Access provided by Autonomous University of Puebla. Download conference paper PDF
Similar content being viewed by others
Keywords
1 Introduction
Overfitting is an important problem in NNs training [1, 2]. Overfitting occurs when the network has too many free parameters relative to the number of training samples. In this situation the network adapts to the particular details of the training set and leads to poor generalization performance.
A typical method of solving overfitting is to extend the training set. Because overfitting can become less severe as the size of the training set increases. When the number of samples in the training set is limited, explicitly extending the training set with artificially generated samples is an effective solution. However, this method has the problem of high computational costs. Because the training time increases with the number of samples.
To solve overfitting, in this paper we propose a new learning scheme to train single-hidden layer feedforward neural networks (SLFNs) with implicitly extended training set. The training set is extended by corrupting the hidden layer outputs of training samples with noise from exponential family distribution. When the number of corruption approaches infinity, in objective function explicitly generated samples can be expressed as the form of expectation. Our method, called marginalized corrupted hidden layer (MCHL), trains SLFNs by minimizing the loss function expected values under the corrupting distribution. In this way MCHL is trained with infinite samples.
Parameter optimization of NNs is a big challenge.

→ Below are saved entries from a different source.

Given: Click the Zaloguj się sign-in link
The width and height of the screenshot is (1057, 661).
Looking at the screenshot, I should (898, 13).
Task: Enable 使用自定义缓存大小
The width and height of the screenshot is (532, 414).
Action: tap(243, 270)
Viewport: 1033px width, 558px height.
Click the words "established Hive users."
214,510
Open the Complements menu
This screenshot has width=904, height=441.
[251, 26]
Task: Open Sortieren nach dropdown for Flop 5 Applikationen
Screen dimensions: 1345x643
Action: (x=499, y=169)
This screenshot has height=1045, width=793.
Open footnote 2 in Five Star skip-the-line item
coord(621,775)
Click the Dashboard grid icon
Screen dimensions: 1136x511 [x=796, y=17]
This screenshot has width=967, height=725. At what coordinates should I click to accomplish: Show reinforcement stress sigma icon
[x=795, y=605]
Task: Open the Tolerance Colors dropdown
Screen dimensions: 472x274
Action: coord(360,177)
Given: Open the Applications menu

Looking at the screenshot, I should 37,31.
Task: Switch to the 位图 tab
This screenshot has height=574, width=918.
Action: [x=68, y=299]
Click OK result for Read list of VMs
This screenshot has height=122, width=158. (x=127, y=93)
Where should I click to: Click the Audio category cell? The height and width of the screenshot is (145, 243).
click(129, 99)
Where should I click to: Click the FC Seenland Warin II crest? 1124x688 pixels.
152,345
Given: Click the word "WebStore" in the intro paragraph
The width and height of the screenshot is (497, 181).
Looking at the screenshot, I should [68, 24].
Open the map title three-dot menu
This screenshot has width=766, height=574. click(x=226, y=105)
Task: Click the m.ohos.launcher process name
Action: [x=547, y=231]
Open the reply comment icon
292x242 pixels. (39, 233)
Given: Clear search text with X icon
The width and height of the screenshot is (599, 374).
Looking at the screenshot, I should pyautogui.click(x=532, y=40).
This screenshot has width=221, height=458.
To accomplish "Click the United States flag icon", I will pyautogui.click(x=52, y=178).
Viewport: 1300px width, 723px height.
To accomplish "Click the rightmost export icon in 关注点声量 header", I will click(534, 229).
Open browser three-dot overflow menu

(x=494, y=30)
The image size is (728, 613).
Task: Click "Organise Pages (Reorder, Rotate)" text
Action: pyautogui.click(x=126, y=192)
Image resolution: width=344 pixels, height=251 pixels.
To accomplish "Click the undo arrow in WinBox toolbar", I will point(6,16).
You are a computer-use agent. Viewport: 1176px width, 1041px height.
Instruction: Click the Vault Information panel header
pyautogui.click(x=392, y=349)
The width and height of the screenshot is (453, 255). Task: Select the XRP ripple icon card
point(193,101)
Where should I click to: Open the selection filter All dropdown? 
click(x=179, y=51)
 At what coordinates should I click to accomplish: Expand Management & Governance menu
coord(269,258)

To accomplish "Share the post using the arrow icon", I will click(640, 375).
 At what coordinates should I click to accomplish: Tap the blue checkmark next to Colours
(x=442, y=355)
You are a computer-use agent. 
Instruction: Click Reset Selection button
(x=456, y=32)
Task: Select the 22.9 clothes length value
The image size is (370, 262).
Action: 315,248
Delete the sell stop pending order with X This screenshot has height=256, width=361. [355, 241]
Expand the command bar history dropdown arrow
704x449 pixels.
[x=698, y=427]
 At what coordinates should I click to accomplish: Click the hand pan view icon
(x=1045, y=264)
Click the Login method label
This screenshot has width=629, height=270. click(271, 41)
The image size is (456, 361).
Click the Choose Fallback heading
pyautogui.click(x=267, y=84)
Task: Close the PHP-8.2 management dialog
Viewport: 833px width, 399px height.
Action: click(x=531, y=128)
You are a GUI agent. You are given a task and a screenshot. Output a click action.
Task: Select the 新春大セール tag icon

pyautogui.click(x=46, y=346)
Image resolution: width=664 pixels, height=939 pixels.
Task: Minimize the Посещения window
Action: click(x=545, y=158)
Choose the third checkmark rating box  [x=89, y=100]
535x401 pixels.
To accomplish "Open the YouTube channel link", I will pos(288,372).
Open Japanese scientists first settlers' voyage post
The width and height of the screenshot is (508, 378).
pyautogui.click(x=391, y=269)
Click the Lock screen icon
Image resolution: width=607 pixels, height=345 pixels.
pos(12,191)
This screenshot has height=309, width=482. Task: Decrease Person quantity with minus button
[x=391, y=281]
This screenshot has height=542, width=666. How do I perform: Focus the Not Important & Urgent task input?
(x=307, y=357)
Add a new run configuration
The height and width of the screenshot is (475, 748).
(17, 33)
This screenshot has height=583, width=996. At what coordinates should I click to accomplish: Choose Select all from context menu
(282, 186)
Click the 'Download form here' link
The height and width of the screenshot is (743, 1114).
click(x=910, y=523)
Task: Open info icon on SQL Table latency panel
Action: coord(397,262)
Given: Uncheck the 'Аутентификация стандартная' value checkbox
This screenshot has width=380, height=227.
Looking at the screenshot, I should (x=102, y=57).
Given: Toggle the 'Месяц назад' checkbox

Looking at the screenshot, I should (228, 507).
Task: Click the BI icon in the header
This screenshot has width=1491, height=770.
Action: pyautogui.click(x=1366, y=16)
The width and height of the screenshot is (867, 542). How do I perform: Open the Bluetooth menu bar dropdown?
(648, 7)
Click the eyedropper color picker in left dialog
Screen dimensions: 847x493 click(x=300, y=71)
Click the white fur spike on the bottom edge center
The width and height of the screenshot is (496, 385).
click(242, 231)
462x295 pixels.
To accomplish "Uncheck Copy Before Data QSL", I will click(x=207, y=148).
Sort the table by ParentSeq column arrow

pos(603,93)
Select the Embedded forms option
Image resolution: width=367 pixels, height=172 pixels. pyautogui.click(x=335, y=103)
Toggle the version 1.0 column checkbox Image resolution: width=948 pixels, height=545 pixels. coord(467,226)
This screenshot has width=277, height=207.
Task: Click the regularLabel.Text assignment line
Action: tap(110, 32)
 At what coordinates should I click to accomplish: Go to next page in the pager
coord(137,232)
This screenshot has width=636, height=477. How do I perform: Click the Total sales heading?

NNs are normally optimized with backpropagation (BP) algorithm [3]. As a first order gradient descent parameter optimization method, BP algorithm has the problems of local minimum and slow convergence.
To optimize MCHL efficiently, we propose to optimize the parameters of MCHL by pseudo inverse operation. Our optimization method is inspired by the work of Guo and Michael [4]. Different from BP algorithm, for MCHL the previously trained weights in the network are not changed. This makes the training of MCHL more efficient. In addition, the model parameters have analytical solution, so MCHL tends to achieve global minima.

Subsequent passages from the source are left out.